**EXERCISE INPUT:**
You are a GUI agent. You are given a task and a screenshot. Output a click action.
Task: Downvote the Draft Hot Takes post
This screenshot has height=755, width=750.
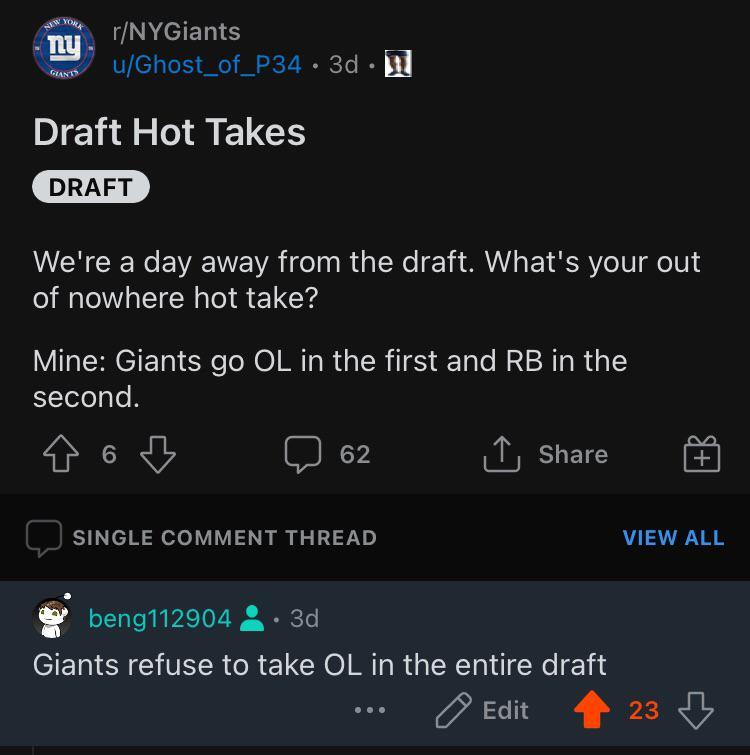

* * *

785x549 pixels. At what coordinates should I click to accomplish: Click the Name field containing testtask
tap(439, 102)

**INSTRUCTIONS TO FOLLOW:**
Among the entries above, the line containing "You are a GUI", the line containing "This screenshot has height=755, width=750.", and all lines between them are to be restated word for word; nothing else belongs in the reply.

**YOUR SOLUTION:**
You are a GUI agent. You are given a task and a screenshot. Output a click action.
Task: Downvote the Draft Hot Takes post
This screenshot has height=755, width=750.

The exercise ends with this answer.